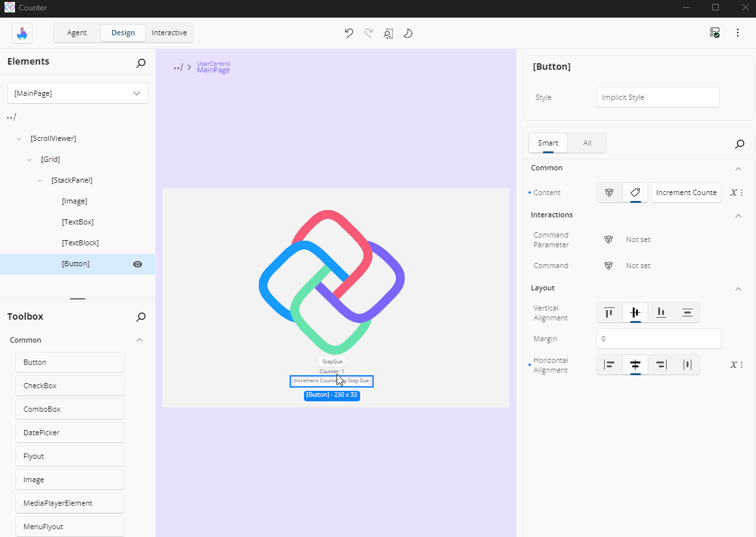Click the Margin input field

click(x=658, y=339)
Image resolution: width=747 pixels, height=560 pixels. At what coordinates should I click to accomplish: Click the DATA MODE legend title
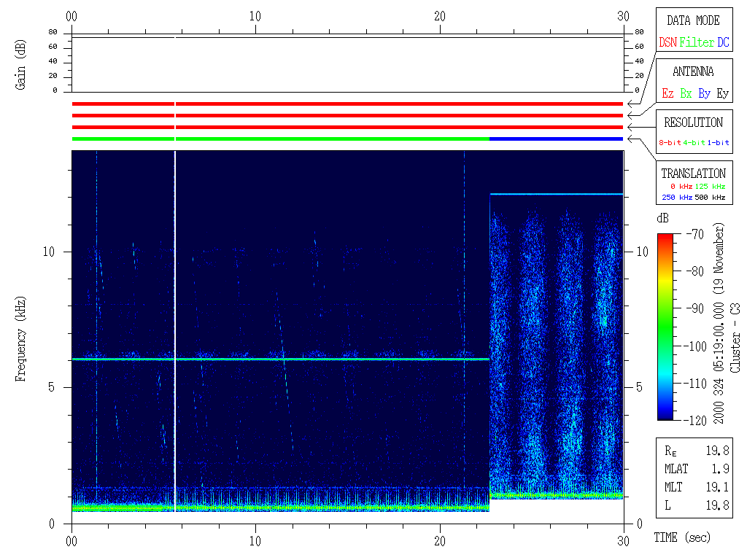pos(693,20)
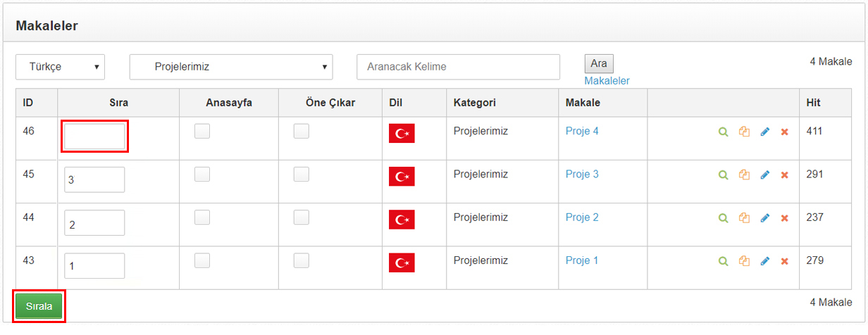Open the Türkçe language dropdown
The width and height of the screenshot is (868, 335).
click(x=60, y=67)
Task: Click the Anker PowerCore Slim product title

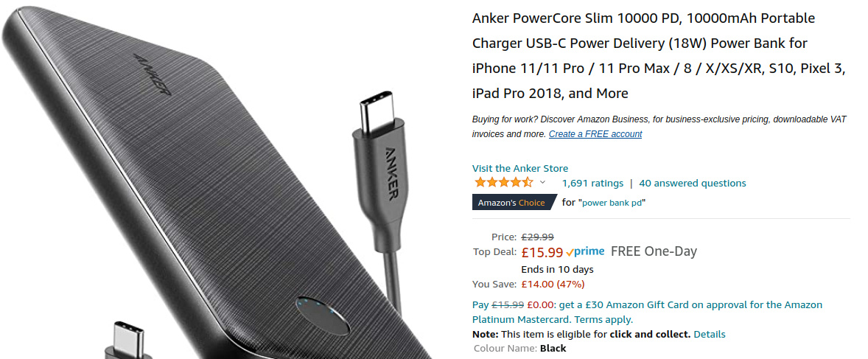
○ ○ ○ ○
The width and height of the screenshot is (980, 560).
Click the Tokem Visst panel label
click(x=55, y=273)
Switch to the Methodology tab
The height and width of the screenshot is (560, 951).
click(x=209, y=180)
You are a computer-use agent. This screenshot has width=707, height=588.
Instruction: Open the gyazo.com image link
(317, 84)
○ ○ ○ ○
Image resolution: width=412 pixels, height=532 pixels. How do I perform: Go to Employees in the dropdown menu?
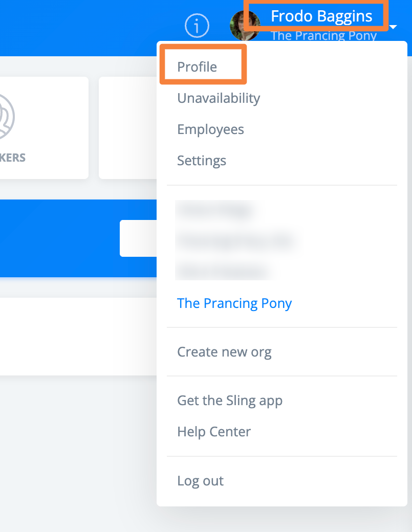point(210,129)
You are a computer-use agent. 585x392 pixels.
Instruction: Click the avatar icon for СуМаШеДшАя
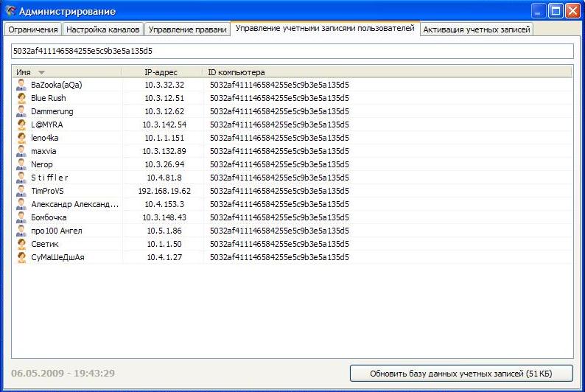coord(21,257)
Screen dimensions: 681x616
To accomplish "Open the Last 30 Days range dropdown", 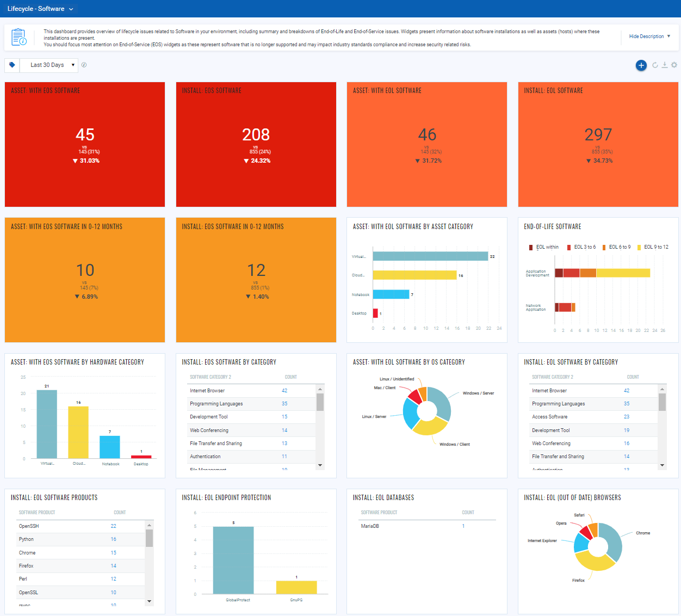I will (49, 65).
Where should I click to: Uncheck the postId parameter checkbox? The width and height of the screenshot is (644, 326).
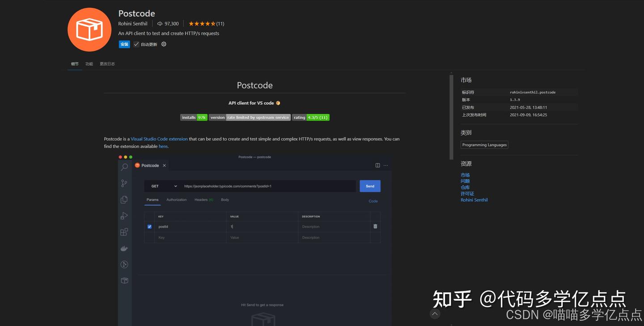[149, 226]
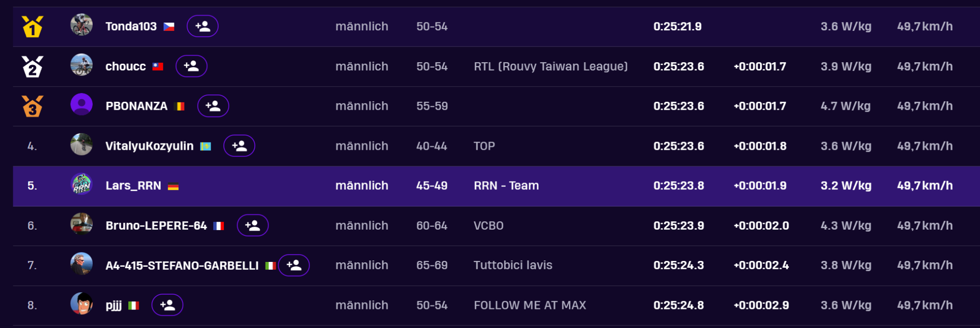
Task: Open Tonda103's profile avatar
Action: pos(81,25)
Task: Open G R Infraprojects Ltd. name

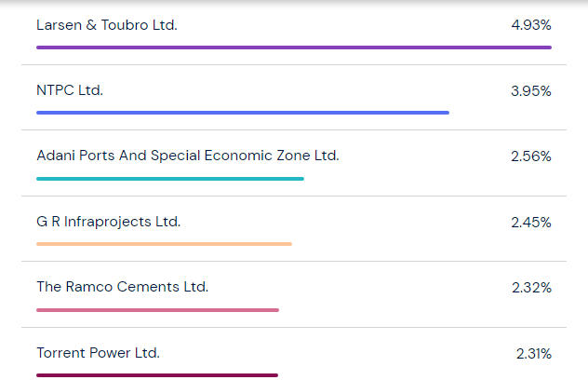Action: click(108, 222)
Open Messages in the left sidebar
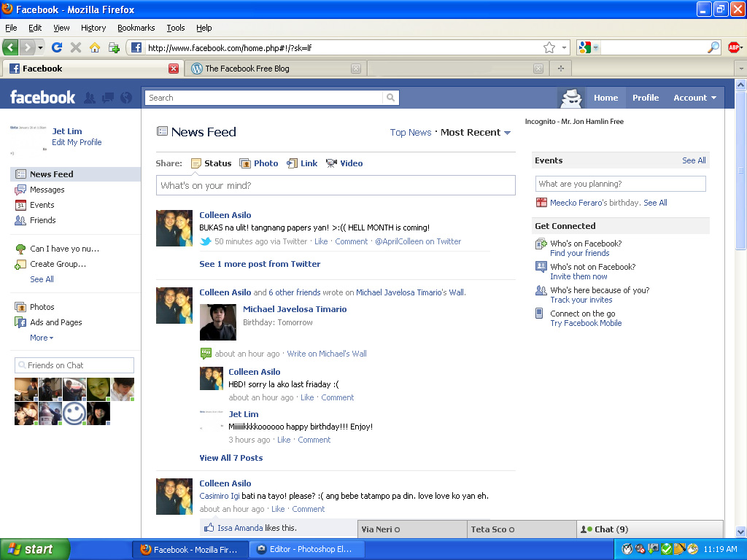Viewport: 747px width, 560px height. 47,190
○ ○ ○ ○
Please convert the entries from the line containing "Click the Margin input field" down to the line containing "Task: Click the", both included, into a JSON list of strings with one string per line. Skip blank lines and leave out the pictures.

[
  "Click the Margin input field",
  "click(x=658, y=339)",
  "Image resolution: width=747 pixels, height=560 pixels. At what coordinates should I click to accomplish: Click the DATA MODE legend title",
  "pos(693,20)",
  "Open the Türkçe language dropdown",
  "The width and height of the screenshot is (868, 335).",
  "click(x=60, y=67)",
  "Task: Click the Anker PowerCore Slim product title"
]